I’m a counselor for men from the Middle East living in San Diego. Here’s what we all can learn.

As a marriage and family therapist at License to Freedom, a nonprofit in El Cajon…

I’m a counselor for men from the Middle East living in San Diego. Here’s what we all can learn.

As a marriage and family therapist at License to Freedom, a nonprofit in El Cajon supporting Middle Eastern refugees navigating domestic violence issues, there are tensions in sharing the following story.



a man sitting on a couch: Navid Zamani is a bilingual marriage and family therapist, the head of clinical services at License to Freedom and a lecturer at San Diego State University. (Courtesy: Jay Wick)


© (Courtesy: Jay Wick)
Navid Zamani is a bilingual marriage and family therapist, the head of clinical services at License to Freedom and a lecturer at San Diego State University. (Courtesy: Jay Wick)

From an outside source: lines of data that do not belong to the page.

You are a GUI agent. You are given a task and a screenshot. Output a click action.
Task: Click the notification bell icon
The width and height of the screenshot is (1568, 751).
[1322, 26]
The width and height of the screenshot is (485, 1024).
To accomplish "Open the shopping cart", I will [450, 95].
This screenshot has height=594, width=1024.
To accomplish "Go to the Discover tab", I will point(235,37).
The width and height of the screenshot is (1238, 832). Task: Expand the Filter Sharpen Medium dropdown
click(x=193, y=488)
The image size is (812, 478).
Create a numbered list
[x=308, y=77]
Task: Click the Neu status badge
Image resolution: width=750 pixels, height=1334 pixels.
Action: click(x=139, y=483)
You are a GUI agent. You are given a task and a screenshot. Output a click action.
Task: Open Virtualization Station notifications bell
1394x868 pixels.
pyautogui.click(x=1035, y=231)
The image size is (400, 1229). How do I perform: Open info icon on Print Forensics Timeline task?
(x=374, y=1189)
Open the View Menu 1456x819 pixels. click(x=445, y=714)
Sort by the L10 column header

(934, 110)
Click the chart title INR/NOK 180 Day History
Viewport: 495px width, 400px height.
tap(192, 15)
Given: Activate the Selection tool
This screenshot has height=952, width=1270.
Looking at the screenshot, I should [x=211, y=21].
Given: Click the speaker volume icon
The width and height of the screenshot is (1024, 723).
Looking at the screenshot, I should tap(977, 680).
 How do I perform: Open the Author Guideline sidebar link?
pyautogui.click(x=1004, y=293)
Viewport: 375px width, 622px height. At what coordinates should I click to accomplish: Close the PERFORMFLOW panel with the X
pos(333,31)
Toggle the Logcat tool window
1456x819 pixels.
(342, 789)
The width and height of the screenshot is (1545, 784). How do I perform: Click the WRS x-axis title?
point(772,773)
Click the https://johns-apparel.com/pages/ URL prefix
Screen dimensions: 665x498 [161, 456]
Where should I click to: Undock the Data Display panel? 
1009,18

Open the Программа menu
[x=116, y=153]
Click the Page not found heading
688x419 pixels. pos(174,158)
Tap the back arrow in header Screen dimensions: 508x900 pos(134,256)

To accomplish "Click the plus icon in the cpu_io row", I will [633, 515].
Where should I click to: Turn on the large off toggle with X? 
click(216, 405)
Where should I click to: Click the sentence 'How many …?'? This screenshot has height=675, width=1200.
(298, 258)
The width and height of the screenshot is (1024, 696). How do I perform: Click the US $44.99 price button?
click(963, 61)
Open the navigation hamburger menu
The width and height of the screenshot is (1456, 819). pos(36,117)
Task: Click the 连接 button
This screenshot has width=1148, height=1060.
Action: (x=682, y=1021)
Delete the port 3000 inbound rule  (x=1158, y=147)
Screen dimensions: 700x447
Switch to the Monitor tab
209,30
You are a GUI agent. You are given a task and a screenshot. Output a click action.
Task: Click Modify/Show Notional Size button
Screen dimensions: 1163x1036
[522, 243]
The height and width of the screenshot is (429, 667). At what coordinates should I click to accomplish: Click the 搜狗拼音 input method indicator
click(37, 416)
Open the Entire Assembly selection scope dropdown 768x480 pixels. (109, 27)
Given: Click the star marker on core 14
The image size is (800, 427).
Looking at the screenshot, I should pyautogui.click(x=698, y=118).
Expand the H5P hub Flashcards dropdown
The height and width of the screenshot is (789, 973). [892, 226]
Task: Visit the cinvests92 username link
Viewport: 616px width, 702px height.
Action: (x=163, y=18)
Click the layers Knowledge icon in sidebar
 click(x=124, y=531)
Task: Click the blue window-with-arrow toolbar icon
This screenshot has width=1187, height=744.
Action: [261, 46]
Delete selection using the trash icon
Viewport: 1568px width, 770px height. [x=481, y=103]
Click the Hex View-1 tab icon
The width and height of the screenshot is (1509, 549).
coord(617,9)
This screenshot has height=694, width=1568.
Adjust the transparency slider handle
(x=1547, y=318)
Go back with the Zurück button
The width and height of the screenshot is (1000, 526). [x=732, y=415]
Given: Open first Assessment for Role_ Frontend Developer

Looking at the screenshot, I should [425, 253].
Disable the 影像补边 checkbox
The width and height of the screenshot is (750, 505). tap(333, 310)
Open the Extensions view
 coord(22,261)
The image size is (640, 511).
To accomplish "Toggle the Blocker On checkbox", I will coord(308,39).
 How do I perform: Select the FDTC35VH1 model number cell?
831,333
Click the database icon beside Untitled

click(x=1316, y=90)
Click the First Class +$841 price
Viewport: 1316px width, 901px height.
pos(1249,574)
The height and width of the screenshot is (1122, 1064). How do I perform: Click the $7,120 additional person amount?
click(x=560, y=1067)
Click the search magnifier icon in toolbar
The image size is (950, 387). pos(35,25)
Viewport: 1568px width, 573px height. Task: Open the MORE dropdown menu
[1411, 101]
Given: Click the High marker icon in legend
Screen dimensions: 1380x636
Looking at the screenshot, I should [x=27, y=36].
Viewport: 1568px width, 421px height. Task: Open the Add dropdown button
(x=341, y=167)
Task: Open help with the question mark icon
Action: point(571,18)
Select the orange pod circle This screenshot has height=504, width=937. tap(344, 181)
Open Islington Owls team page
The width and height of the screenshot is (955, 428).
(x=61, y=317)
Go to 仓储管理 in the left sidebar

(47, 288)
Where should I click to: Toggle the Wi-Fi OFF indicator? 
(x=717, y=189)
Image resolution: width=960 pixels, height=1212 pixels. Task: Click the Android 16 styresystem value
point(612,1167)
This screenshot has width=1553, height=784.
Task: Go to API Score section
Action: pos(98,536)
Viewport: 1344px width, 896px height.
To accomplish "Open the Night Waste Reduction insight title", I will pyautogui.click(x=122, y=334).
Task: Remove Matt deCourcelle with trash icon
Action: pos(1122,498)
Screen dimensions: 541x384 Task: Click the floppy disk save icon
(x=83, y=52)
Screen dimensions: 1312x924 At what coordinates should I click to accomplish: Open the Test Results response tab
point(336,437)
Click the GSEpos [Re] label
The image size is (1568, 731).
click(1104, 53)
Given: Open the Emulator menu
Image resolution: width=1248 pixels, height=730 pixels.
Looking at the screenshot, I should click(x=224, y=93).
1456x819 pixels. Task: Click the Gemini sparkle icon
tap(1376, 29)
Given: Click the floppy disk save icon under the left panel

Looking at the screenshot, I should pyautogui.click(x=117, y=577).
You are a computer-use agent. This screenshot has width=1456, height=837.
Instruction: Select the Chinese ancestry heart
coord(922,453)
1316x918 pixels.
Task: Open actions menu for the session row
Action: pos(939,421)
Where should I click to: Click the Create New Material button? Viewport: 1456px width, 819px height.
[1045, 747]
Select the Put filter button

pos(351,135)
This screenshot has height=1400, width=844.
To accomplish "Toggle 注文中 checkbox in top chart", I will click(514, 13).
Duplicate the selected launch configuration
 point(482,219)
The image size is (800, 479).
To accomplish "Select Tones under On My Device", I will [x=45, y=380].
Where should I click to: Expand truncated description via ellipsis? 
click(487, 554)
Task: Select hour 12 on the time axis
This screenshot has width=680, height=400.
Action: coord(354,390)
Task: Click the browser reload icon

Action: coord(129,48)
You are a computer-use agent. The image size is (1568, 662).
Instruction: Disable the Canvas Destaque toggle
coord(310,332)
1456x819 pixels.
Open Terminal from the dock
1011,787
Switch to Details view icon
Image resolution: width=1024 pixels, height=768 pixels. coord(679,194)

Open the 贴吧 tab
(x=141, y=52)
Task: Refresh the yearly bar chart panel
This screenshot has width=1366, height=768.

The Middle Eastern community is often targeted by racist characterizations depicting women as submissive and men as domineering and violent. It is an effective form of propaganda used to justify military intervention in the Middle East and the failures of rehabilitation here in the U.S. My work as a therapist in the domestic violence community in San Diego exposes this narrative as a doubly complicated one when it enters the American legal system layered with exclusionary Defense Department provisions.

Empathy is seeing ourselves in another. Solidarity is standing with those in whom we cannot “see” ourselves. The complex work with Arabic-speaking men in the Domestic Violence Intervention Program (DVIP) has taught me the politics of revolutionary love — how to invite accountability while staying connected and compassionate.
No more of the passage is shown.